• Source records:
=-=-=-=-=

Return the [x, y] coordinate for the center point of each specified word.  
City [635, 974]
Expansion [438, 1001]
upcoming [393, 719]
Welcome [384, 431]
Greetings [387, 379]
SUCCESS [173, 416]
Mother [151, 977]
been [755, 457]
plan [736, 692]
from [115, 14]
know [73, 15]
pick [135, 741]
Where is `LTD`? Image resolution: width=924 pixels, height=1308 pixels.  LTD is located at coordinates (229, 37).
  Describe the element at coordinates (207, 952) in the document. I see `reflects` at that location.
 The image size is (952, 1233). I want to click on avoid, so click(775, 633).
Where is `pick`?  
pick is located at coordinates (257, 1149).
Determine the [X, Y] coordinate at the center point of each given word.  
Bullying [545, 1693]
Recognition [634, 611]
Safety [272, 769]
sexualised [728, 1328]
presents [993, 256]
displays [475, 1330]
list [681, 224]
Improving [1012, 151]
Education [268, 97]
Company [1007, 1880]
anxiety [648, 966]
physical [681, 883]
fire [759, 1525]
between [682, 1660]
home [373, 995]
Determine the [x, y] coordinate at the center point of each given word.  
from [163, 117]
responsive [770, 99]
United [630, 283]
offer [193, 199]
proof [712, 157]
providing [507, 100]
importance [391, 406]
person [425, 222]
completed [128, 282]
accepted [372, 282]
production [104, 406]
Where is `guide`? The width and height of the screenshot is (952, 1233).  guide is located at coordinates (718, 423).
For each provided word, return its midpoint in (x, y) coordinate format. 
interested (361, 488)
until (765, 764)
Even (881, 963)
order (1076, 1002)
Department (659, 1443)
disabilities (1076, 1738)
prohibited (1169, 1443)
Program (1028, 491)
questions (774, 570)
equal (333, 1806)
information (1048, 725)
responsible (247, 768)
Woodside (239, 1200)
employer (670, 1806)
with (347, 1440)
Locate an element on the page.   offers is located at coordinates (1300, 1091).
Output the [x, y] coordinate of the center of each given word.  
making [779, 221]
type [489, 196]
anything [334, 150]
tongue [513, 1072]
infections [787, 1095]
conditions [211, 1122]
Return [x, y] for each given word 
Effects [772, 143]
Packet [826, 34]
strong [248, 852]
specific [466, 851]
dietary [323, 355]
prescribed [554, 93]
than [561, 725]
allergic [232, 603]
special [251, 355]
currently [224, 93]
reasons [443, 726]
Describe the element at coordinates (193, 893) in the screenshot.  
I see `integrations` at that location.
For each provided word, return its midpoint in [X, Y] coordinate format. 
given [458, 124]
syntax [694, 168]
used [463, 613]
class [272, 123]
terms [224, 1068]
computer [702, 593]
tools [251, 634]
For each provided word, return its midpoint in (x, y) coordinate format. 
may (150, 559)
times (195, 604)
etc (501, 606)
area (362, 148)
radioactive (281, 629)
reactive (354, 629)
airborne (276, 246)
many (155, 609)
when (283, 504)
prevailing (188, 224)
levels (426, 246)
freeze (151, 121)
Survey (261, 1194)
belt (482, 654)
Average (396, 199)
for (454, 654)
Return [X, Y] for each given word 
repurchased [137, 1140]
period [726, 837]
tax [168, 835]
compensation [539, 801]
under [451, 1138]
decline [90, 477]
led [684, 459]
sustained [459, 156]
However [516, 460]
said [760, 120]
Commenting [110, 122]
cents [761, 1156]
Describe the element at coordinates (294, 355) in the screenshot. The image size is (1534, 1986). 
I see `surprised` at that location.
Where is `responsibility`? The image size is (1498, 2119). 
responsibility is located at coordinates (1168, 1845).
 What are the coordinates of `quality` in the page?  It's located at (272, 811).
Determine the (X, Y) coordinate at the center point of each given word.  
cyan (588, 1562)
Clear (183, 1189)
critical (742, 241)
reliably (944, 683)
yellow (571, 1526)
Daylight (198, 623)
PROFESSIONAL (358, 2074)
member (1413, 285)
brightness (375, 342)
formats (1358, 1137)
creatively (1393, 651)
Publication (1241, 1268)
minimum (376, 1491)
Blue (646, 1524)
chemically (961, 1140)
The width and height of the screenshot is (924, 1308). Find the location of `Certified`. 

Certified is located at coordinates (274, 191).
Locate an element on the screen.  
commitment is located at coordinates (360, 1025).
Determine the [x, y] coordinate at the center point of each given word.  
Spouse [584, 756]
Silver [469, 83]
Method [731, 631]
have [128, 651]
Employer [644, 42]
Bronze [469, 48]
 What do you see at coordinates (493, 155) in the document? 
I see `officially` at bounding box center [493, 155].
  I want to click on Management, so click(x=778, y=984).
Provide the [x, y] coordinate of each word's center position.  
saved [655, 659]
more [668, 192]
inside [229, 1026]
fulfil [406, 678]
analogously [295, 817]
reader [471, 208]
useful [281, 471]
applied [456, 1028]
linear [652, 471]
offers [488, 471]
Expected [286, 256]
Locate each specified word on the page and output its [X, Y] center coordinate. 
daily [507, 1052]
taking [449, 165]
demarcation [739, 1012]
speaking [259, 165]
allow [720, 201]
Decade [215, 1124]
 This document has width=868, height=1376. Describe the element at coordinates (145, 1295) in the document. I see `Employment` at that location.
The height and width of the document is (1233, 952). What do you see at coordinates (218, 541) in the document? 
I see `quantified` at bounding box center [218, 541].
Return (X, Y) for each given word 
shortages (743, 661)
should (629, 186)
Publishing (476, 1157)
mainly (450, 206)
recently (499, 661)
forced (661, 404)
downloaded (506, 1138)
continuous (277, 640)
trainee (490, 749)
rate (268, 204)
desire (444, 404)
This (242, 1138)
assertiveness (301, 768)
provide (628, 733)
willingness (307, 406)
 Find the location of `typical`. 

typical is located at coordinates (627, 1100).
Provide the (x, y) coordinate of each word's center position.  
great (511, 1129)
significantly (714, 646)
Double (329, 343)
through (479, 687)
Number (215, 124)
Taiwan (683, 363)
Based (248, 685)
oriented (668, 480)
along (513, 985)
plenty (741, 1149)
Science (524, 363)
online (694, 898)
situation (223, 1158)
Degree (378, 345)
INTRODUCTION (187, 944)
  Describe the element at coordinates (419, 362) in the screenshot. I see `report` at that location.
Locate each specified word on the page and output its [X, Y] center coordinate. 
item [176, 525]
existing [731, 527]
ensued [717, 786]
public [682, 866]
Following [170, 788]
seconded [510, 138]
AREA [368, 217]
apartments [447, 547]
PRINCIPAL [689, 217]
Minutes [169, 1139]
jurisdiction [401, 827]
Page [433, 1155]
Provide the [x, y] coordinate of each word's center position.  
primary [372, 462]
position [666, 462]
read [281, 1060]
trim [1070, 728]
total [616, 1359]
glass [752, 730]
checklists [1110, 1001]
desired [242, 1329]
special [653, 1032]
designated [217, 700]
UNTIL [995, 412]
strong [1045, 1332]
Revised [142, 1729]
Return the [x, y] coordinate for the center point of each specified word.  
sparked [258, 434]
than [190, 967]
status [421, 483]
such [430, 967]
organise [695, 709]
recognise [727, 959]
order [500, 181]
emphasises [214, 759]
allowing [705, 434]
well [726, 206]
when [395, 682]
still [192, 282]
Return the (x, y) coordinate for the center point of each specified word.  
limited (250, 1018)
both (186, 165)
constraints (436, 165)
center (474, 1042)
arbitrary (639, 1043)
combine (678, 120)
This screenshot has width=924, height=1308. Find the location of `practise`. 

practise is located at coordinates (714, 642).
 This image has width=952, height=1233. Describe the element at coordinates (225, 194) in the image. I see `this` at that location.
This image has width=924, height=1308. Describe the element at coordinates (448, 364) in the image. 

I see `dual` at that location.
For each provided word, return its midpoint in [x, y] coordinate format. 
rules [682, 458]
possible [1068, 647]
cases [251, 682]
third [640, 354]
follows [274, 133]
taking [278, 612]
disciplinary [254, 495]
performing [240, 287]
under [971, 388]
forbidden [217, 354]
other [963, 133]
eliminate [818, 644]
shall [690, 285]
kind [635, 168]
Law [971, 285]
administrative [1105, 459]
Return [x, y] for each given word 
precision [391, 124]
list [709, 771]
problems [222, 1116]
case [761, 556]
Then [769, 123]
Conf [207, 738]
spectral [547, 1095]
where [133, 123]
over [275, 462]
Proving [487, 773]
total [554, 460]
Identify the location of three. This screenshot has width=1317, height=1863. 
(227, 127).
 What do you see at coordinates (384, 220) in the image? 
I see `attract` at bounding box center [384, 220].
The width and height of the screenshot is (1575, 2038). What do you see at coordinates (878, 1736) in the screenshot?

=-=-=-=-=

• Problem to work on: List every line of the data above that contains the word "size". Case counts, so only matches with the same capitalization qualify.

• Result of this task:
 The image size is (952, 1233). I want to click on avoid, so click(775, 633).
Describe the element at coordinates (294, 355) in the screenshot. The image size is (1534, 1986). 
Where is `responsibility`? The image size is (1498, 2119). 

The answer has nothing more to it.